# [What to work on]
Return all lines of the listing below that carry the word "lista".

# [Record extracts]

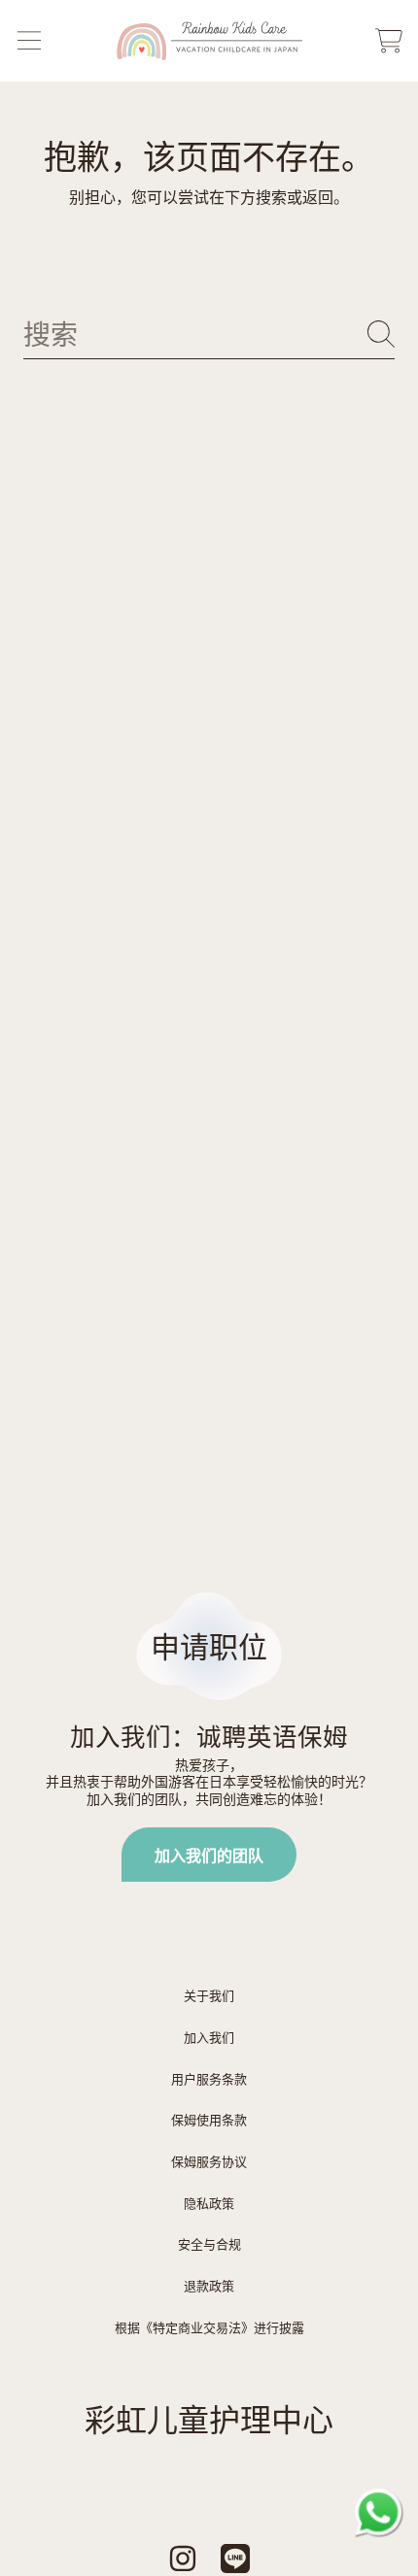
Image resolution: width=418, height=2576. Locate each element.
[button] (29, 40)
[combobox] (209, 334)
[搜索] (381, 334)
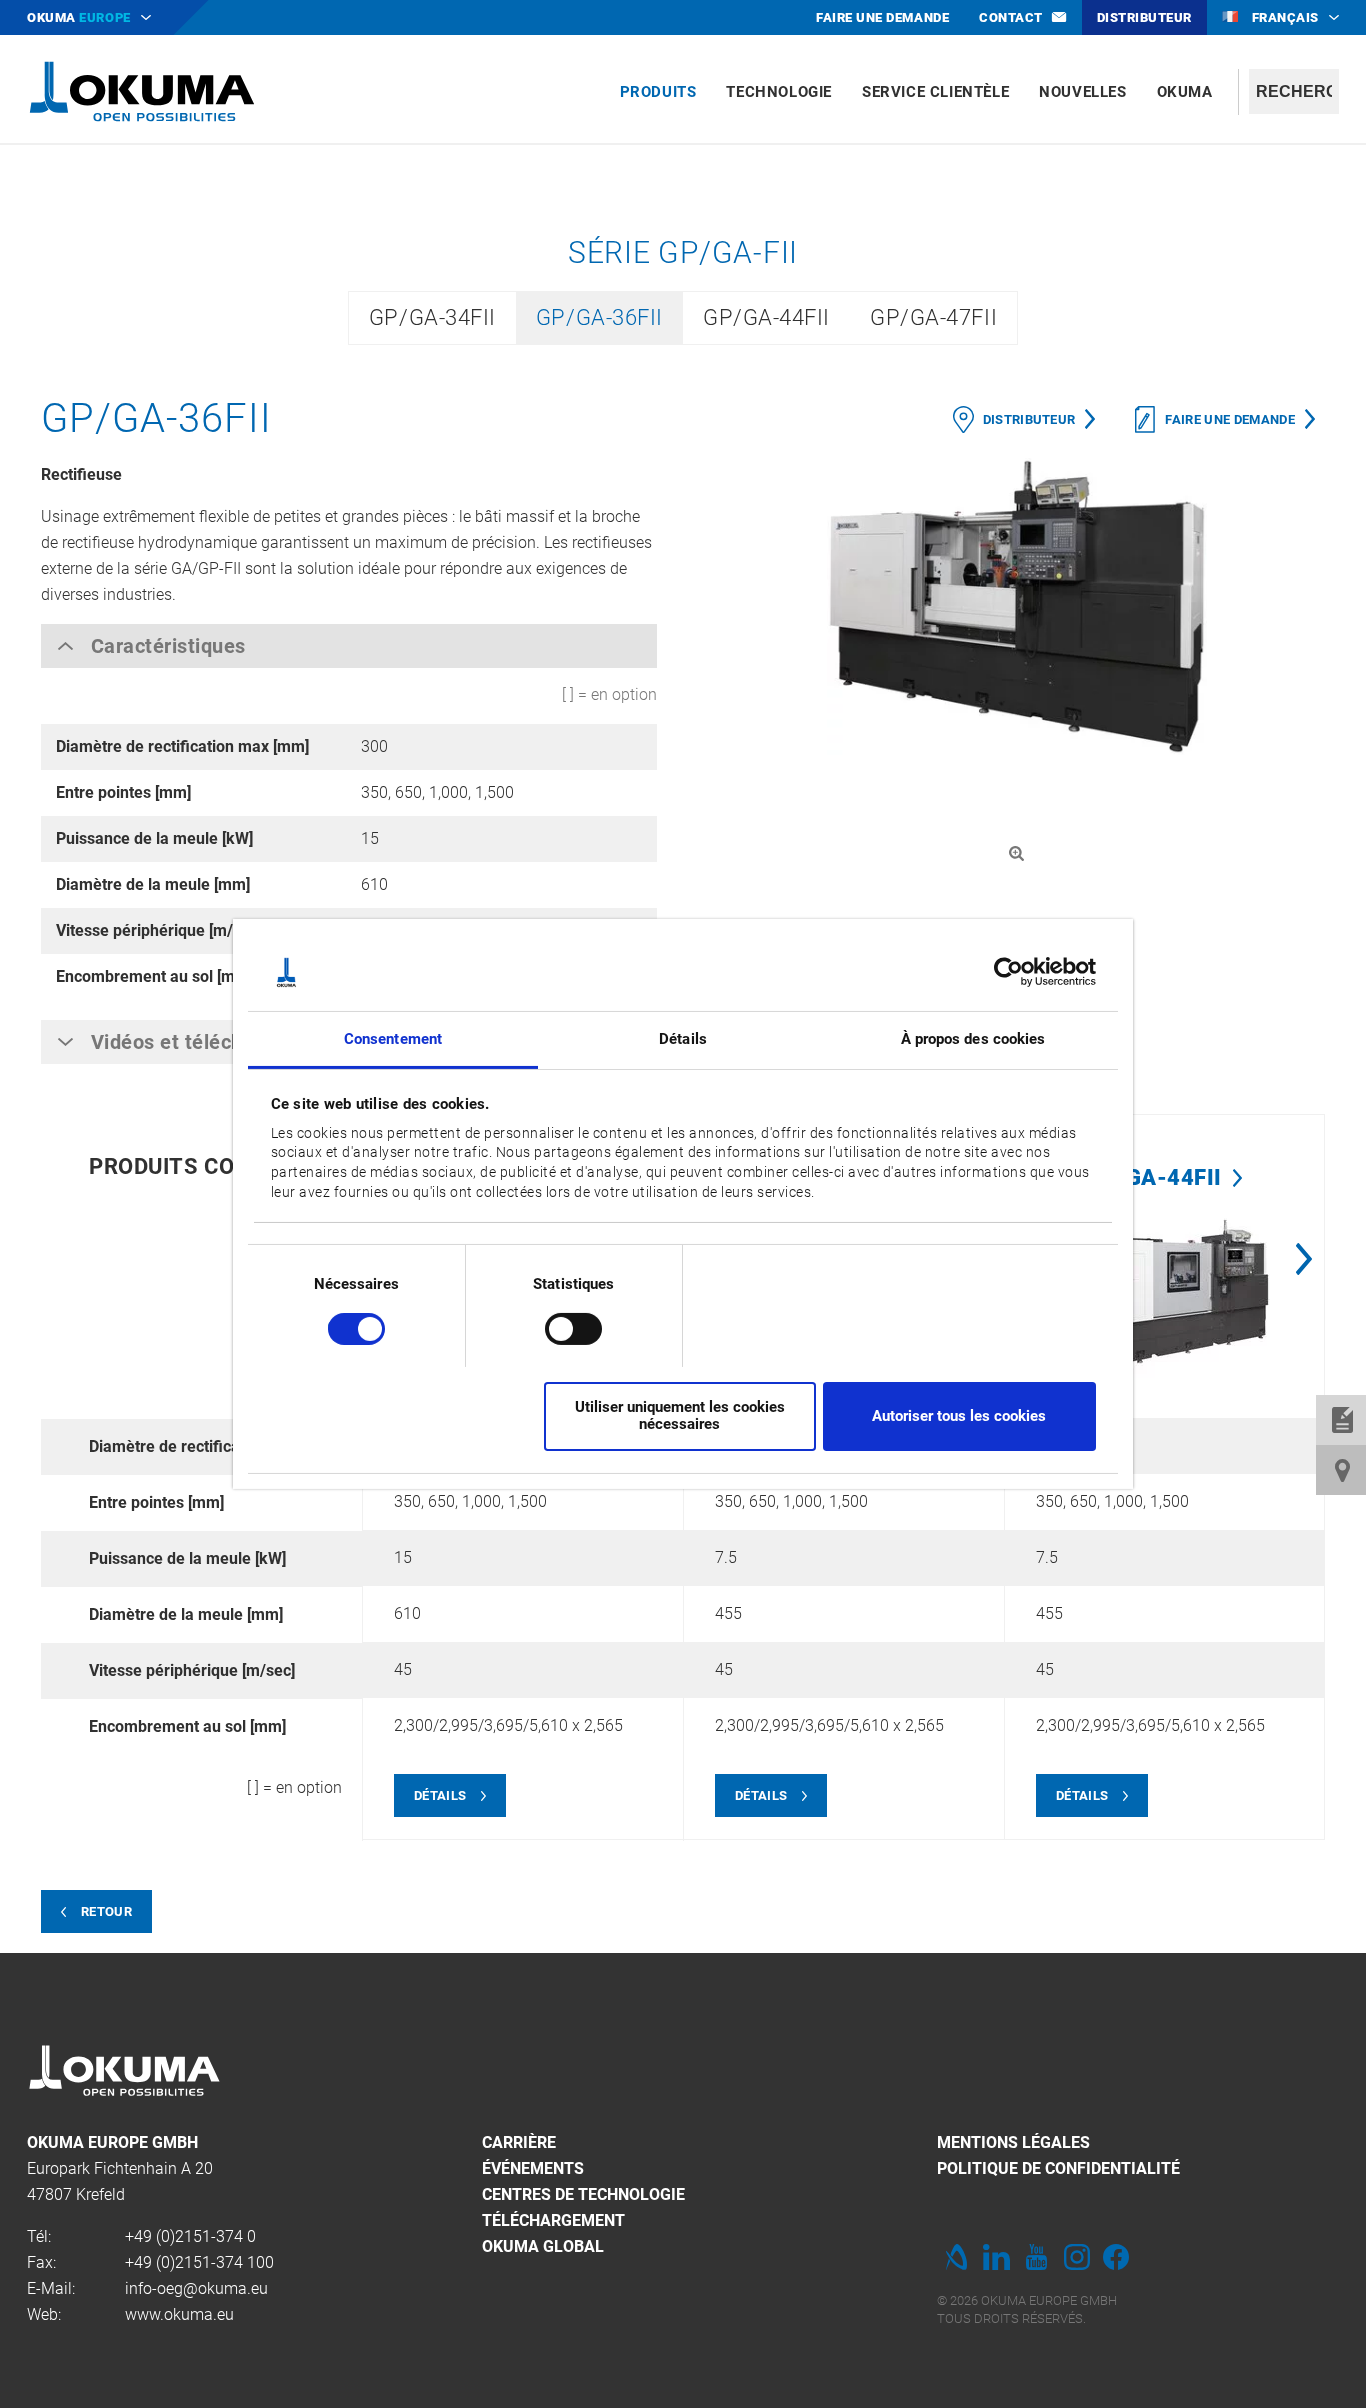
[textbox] (1294, 91)
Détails (440, 1795)
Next (1304, 1259)
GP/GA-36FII (599, 317)
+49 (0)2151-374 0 (190, 2236)
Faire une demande (1230, 419)
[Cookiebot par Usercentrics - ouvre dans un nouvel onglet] (1008, 972)
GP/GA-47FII (933, 317)
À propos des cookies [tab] (973, 1039)
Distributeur (1029, 419)
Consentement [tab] (393, 1039)
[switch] (557, 1326)
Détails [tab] (683, 1039)
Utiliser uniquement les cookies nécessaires (680, 1415)
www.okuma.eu (179, 2314)
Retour (106, 1911)
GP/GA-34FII (432, 317)
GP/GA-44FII (766, 317)
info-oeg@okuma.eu (196, 2288)
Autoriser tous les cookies (959, 1416)
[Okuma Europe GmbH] (142, 90)
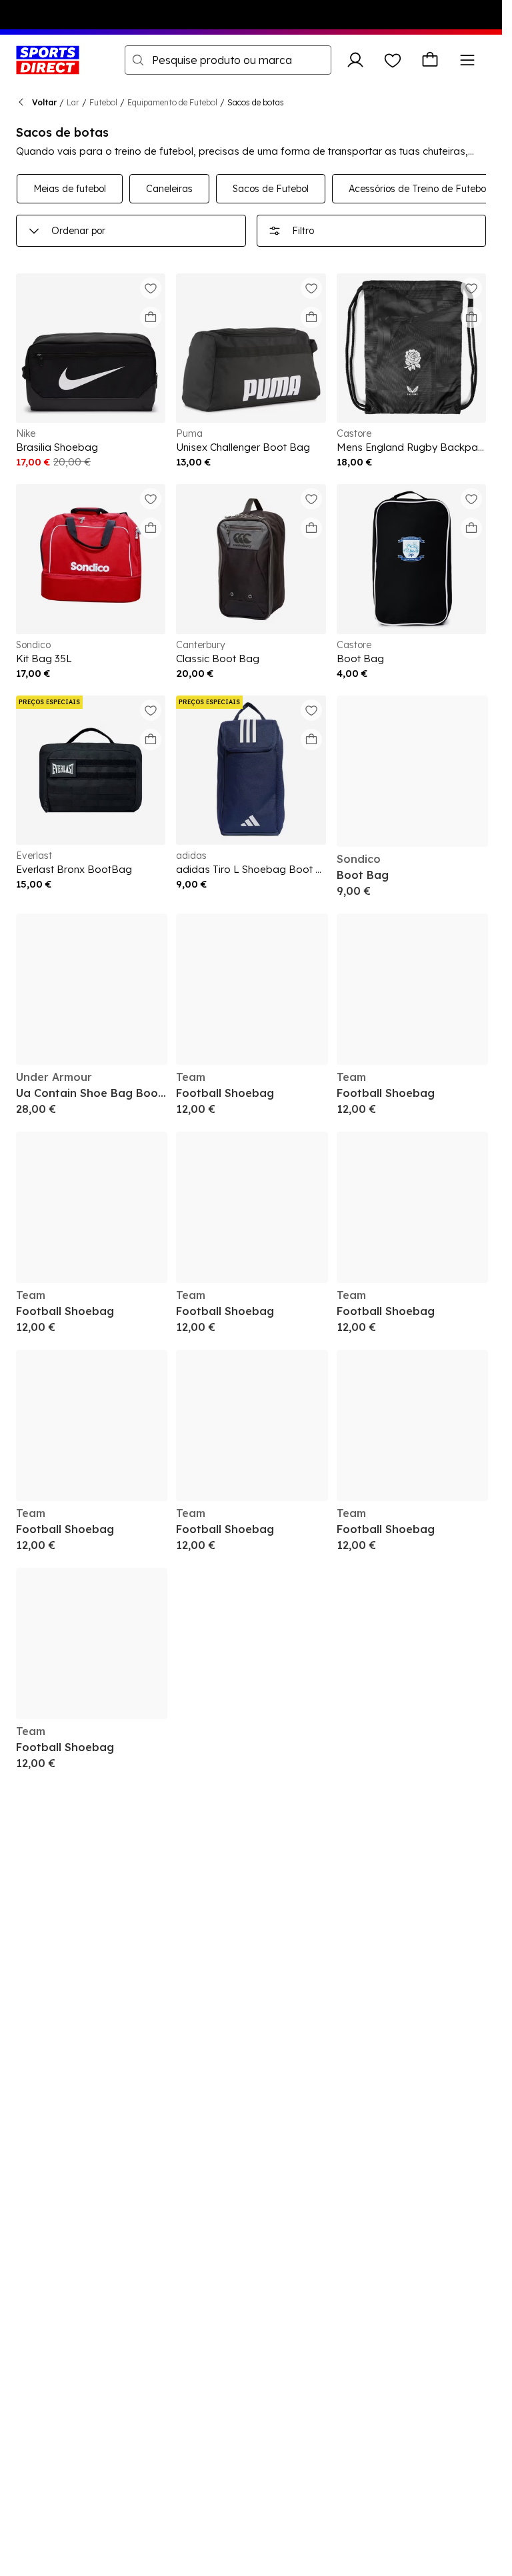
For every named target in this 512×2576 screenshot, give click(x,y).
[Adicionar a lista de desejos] (150, 288)
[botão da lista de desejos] (392, 60)
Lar (73, 102)
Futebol (103, 102)
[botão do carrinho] (430, 60)
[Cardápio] (467, 60)
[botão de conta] (355, 60)
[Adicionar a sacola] (150, 317)
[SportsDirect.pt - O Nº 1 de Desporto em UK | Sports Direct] (47, 60)
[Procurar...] (138, 60)
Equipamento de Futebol (172, 102)
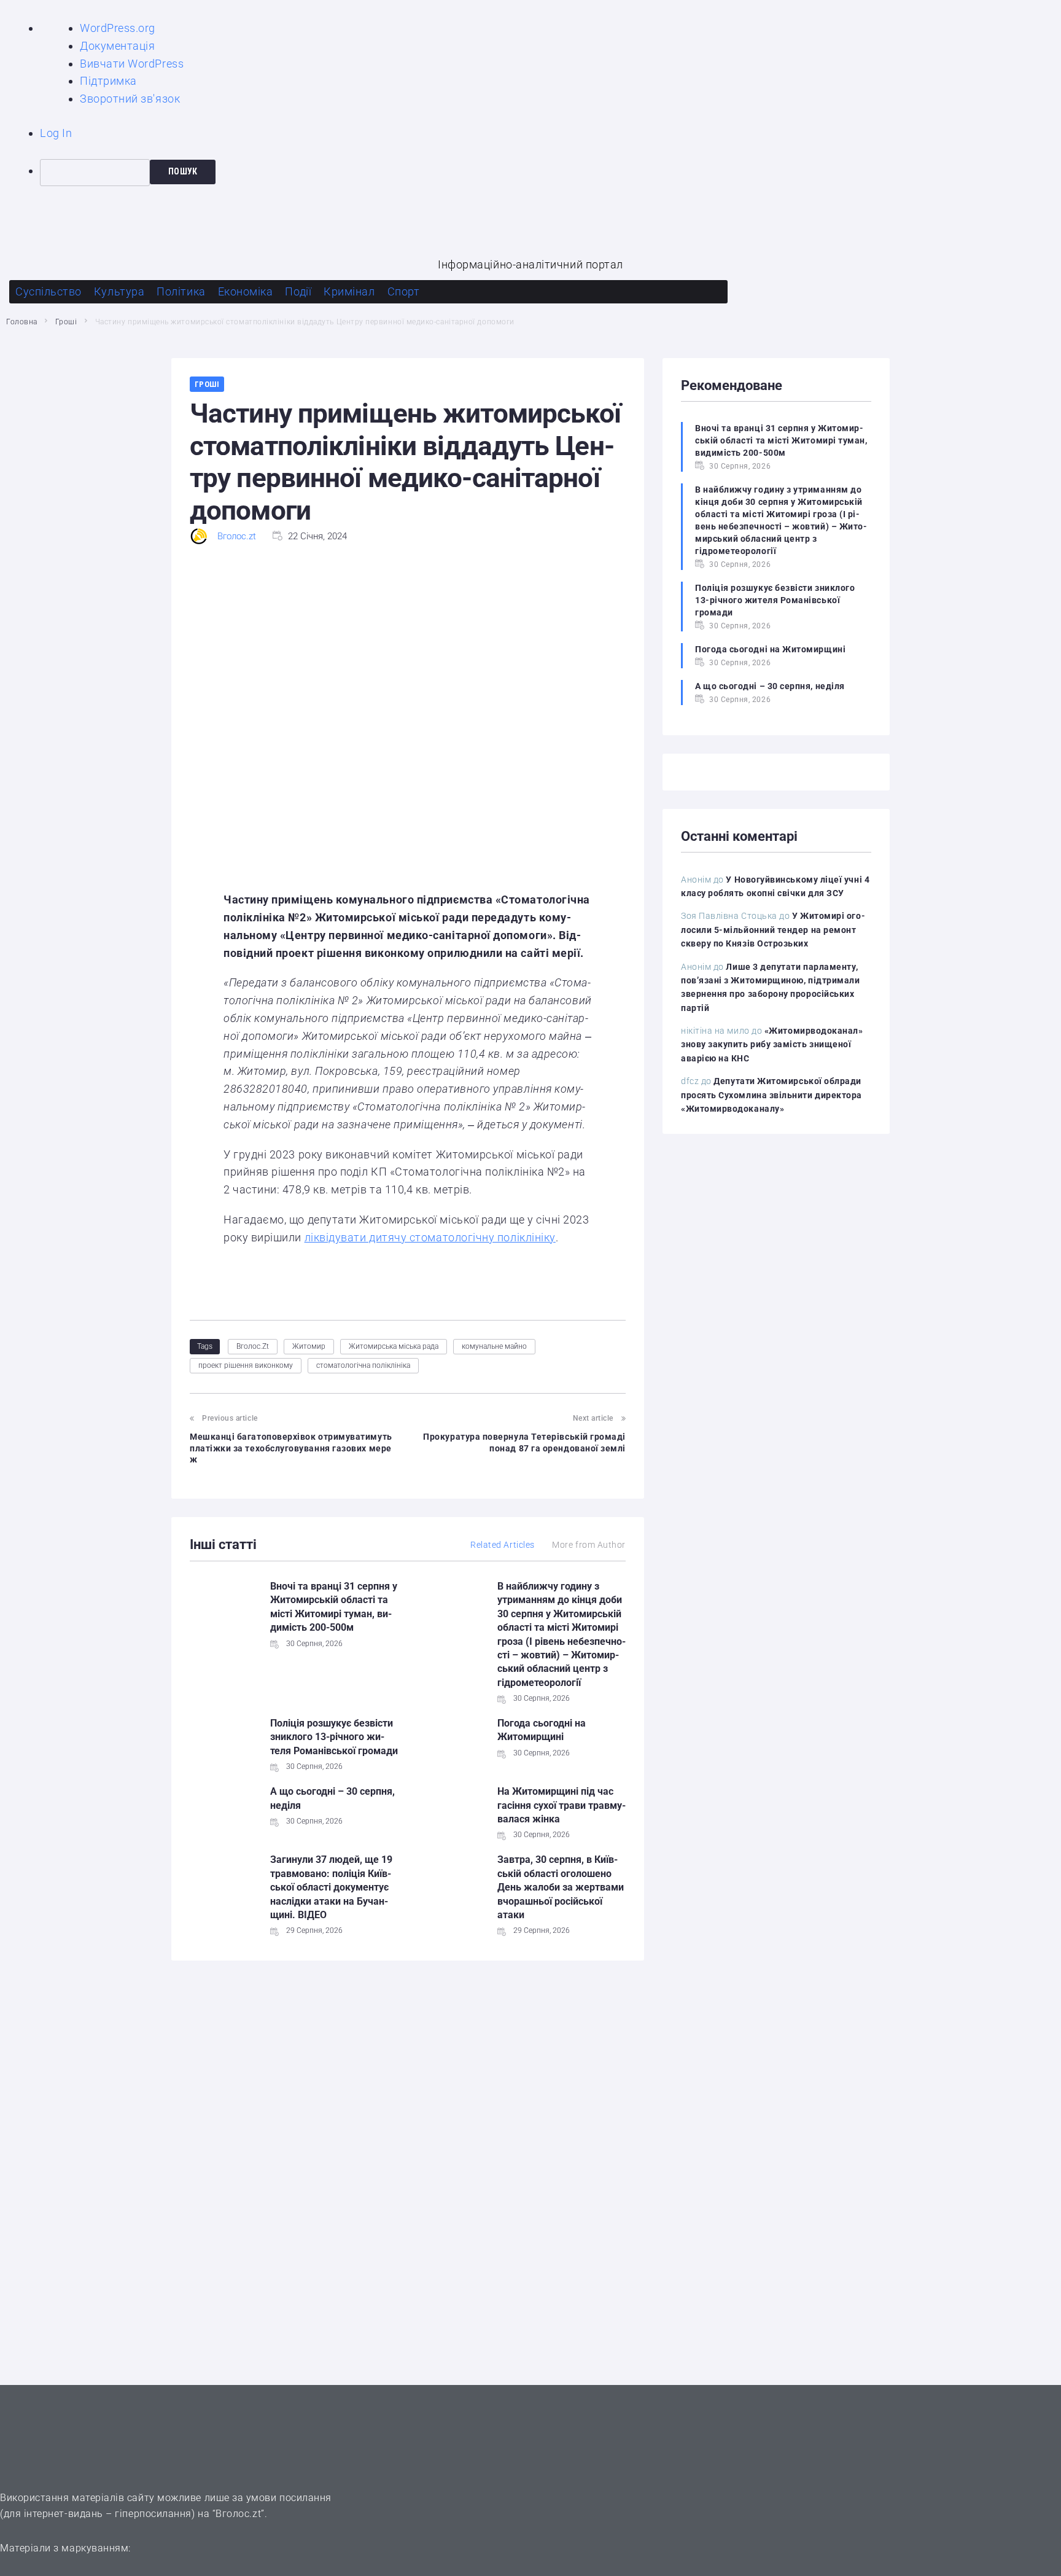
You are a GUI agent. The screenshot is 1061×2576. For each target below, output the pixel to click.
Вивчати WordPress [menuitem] (132, 63)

# [The answer]
[Adicionar a lista de desejos] (150, 288)
[botão da lista de desejos] (392, 60)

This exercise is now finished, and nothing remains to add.